Yesterday I jumped into the pool with my non water proof watch on. My heart sank. Not because it was a fancy expensive watch or anything but because of what it represented. You see one day several months ago, as I was walking across the parking lot on my way to teach a class, my watch fell from my wrist and the face shattered on the concrete. It was a $10 watch from Walmart so it shouldn’t have been a big deal… but it was.
I have come to see my watch as something of a measure of how I am doing in my life. Just a few days before the shattering of this important symbol, my room mate commented to me on the fact that I actually wear my watch now, which is something that I have never done. “I think its symbolic” she said. “You seem settled and happy with your life, you seem like you are living in the moment.
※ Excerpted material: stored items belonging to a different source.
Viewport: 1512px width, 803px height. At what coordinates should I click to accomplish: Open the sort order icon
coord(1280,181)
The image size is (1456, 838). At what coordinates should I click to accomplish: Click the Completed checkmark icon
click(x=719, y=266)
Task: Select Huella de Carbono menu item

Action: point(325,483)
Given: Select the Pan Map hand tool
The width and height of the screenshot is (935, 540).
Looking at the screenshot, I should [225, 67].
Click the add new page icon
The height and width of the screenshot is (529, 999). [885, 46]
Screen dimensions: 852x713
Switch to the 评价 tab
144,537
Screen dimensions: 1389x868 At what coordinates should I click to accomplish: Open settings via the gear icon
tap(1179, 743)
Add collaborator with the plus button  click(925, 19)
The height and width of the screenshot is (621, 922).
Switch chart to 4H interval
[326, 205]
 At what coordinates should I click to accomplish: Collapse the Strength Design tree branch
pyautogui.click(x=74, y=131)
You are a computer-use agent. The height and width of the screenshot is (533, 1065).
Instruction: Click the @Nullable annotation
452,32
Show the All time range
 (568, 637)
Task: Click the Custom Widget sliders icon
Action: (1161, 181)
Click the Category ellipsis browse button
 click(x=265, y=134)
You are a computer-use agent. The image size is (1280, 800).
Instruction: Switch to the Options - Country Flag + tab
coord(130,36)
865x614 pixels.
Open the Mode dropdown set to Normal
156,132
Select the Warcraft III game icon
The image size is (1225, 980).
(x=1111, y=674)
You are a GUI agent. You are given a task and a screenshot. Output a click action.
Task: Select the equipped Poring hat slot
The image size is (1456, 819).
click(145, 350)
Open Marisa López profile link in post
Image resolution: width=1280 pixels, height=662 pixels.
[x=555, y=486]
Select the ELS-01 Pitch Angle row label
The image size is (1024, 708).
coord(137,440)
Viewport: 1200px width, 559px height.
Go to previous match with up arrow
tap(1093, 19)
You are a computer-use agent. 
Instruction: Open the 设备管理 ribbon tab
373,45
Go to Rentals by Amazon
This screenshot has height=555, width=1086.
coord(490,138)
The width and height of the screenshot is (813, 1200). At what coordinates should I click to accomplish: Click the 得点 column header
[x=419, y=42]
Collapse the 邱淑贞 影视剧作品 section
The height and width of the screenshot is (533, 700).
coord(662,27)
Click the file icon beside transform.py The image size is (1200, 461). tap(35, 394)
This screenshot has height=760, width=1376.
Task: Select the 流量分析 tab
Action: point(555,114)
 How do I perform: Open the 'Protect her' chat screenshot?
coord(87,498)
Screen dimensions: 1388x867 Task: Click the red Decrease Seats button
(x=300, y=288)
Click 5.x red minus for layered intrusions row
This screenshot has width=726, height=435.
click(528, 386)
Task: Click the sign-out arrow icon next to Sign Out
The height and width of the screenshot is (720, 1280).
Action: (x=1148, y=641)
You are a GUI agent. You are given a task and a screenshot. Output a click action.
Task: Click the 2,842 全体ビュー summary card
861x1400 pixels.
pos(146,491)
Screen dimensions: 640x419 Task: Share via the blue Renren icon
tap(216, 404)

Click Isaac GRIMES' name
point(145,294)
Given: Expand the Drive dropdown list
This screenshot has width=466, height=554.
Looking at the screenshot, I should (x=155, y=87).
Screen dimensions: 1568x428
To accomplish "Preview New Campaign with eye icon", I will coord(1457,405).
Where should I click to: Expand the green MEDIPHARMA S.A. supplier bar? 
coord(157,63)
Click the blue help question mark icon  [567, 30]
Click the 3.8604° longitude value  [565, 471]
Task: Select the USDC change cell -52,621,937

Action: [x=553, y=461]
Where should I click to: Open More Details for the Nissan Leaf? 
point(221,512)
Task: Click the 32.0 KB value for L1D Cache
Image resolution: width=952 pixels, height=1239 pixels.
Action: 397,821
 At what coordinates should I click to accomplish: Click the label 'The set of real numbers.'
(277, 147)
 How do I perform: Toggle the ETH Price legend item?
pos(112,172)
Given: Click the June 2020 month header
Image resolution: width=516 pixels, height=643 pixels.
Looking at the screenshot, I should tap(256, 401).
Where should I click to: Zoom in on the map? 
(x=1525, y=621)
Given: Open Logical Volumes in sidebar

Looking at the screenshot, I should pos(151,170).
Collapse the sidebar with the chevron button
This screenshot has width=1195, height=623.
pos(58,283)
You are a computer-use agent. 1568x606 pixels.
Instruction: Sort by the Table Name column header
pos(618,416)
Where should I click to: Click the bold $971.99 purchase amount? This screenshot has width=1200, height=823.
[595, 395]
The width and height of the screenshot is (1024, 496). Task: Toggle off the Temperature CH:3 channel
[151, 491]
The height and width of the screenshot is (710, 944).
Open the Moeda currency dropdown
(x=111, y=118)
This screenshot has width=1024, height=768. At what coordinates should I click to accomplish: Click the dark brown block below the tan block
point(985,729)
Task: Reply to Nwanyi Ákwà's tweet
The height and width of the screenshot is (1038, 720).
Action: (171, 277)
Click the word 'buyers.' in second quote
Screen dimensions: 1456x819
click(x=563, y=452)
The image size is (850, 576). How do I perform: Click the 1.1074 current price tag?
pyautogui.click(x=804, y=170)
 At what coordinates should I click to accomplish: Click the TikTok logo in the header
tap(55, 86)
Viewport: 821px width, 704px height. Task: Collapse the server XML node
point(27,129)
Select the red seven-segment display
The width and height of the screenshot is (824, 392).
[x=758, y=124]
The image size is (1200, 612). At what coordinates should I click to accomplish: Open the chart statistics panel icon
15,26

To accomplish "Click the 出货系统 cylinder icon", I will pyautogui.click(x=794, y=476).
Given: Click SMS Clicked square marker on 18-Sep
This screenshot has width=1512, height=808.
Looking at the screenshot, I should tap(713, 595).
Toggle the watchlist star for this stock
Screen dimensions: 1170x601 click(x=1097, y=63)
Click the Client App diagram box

It’s like you are really HERE”
As a little girl I thought that life revolved around being married, around having children and a family. I thought that life wouldn’t start until the day I crossed the threshold. I found myself always wishing time away and longing for what I didn’t have.
One of my favorite authors,Elizabeth Elliot left me with a quote that has changed my life. She said, “let not your longing slay your passion for living.” I have tried to live by that, not always successfully, but I am doing better. At that moment my life was great, I loved my job, I was in school doing well, I had a boyfriend I was crazy about and life seemed good. I expected a proposal any day.
Then the watch shattered.
I looked at the jagged lines crisscrossing the face and I laughed, although there was something inside me that wondered if I should cry.
The next day my boyfriend of a year and a half, and I went for a walk to talk. I stood on a trail on the side of the mountain with my back turned to him and sobbed as he explained to me that he just couldn’t marry me. Apparently for him it just wasn’t there enough for him to marry me. CRACK…
That weekend, perhaps not thinking as clearly as I should have I made other decisions that I would almost instantly regret and it made the shattering complete.
Then one night I came home to find a gift box on my bed. It was a new watch with a note from my roommate that simply said. “Be HERE.” She might as well have reminded me of my motto to “Let not my longing slay my passion for living.”
That’s why when I looked at the water droplets on the face of the watch and the hands that stood still, waiting…just like me. I wanted to cry. I couldn’t bring myself to throw it away so I just left it on the counter in my bathroom. Today when I picked it up, the hands had started moving again. Somehow my resilient little watch had found a way to keep going.
Life moves on you just pickup the pieces and hold on to a belief that time will heal a broken heart.